__INPUT FOR THIS TASK__:
## START
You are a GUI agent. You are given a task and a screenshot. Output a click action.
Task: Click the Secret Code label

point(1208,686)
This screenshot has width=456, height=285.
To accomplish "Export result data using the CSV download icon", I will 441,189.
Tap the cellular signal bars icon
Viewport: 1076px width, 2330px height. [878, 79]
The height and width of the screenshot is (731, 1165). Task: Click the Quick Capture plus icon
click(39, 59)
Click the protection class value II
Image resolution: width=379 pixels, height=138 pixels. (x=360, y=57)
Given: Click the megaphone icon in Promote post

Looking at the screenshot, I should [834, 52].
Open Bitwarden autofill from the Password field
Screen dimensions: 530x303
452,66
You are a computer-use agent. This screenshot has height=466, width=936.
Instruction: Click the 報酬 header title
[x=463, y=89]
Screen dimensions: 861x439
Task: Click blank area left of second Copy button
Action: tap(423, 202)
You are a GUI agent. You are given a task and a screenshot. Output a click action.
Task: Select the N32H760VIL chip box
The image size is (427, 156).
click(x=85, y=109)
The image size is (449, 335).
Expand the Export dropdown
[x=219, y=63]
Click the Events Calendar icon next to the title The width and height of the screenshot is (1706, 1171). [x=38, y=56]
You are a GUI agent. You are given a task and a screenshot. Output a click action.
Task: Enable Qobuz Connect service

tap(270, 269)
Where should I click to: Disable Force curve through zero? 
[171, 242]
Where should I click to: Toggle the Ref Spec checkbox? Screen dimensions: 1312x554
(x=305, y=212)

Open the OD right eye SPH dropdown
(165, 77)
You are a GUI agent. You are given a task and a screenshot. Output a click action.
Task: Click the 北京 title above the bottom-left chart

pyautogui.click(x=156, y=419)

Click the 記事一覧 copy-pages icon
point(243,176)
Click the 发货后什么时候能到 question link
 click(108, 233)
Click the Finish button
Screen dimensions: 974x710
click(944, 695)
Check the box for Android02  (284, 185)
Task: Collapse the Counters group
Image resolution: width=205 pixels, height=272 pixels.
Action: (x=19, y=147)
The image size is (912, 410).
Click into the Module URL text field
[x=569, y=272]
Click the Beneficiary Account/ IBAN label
## END
__EXERCISE DESCRIPTION__:
Please gather every line of the listing above that contains the string "height", treating uppercase and lowercase as different.

__EXERCISE RESULT__:
This screenshot has width=456, height=285.
Viewport: 1076px width, 2330px height. [878, 79]
The height and width of the screenshot is (731, 1165). Task: Click the Quick Capture plus icon
Image resolution: width=379 pixels, height=138 pixels. (x=360, y=57)
You are a computer-use agent. This screenshot has height=466, width=936.
Click the Events Calendar icon next to the title The width and height of the screenshot is (1706, 1171). [x=38, y=56]
Image resolution: width=205 pixels, height=272 pixels.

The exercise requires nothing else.